Les pingouins de Montréal

dimanche 1er novembre 2020

Ce devait être en 1998. A cette époque, on payait les premiers abonnements Internet en francs. On comptait dans notre pays moins de cinq cent-mille usagers, chiffre à mettre en regard des 30 millions de foyers équipés en 2020. Je travaillais alors à France Telecom, qui n’était pas encore devenu Orange. Je faisais des animations sur le tout nouveau Web dans des foires régionales, des salons généralistes. On venait me voir pour découvrir ce progrès : Alors, qu’est-ce qu’on peut faire avec Internet ? C’était la question récurrente.

Quelques mois auparavant, j’avais commencé à échanger des mails avec François Bon. Dans le désert du Web, François était incontournable dès qu’on cherchait à échanger autour de la littérature. Sur son site, on pouvait regarder les premières webcams. L’une d’elle, qui présentait en temps réel les pingouins du Biodôme de Montréal, me fascinait : c’était cela que je montrais aux visiteurs dans les salons en province.
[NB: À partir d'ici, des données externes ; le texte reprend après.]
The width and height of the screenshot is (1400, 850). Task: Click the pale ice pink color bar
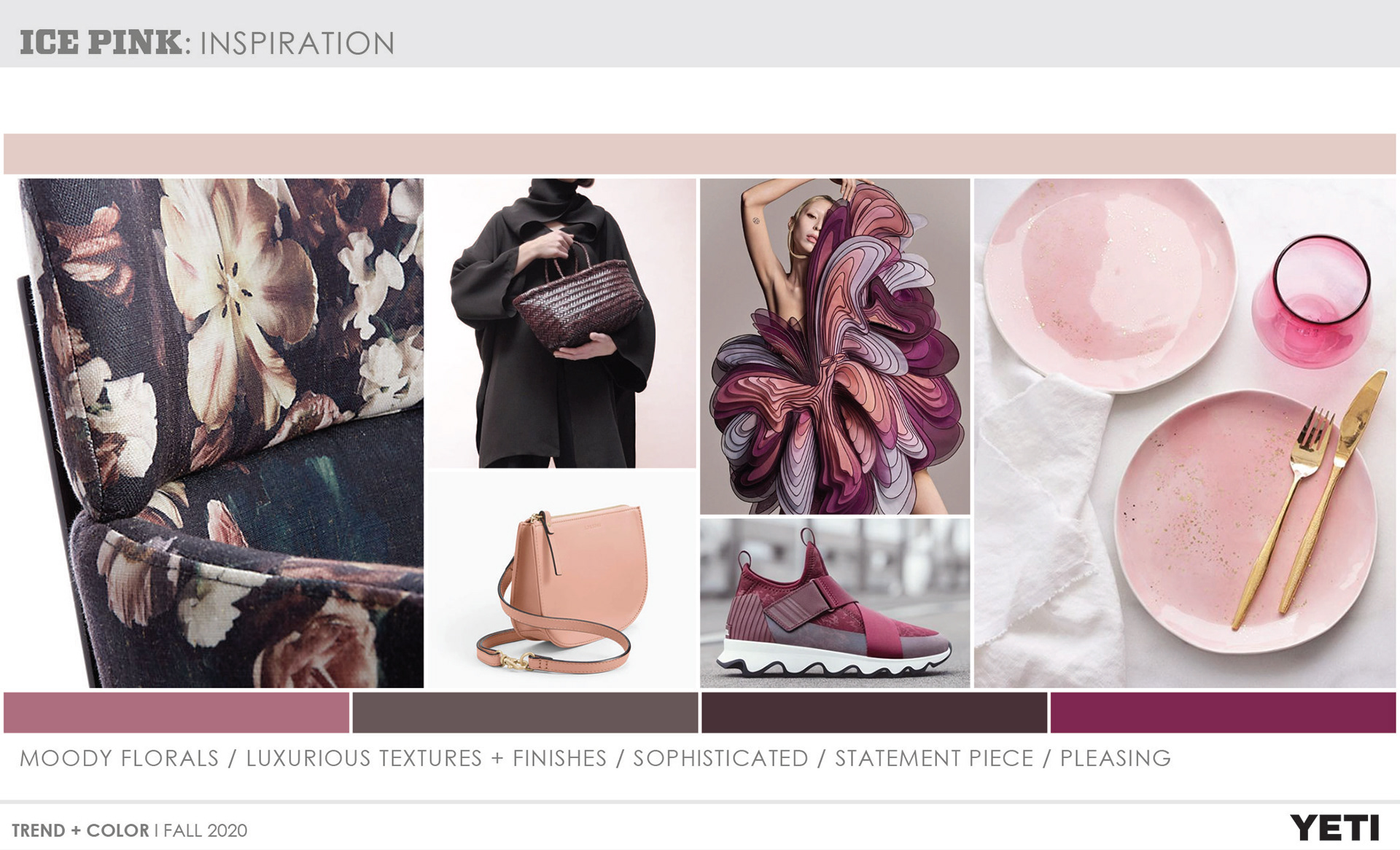700,153
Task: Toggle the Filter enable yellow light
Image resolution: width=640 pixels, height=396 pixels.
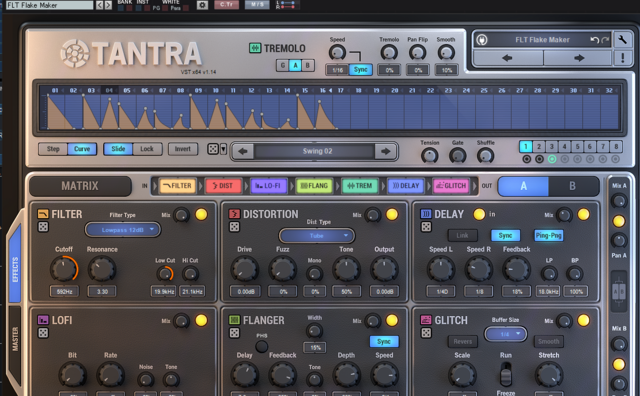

Alors, qu’est-ce qu’on peut faire avec Internet ? Je désignais sur mon gros écran carré, le petit rectangle où on pouvait voir les oiseaux noirs et blancs dévaler maladroitement la glace de leur enclos pour atteindre l’eau. Les visiteurs ’approchaient, fronçaient les sourcils, incrédules, devant le petit film saccadé. Ça se passe en direct, j’affirmais, fier de la prouesse technologique. Mais je sentais bien qu’ils repartaient déçus de leurs attentes.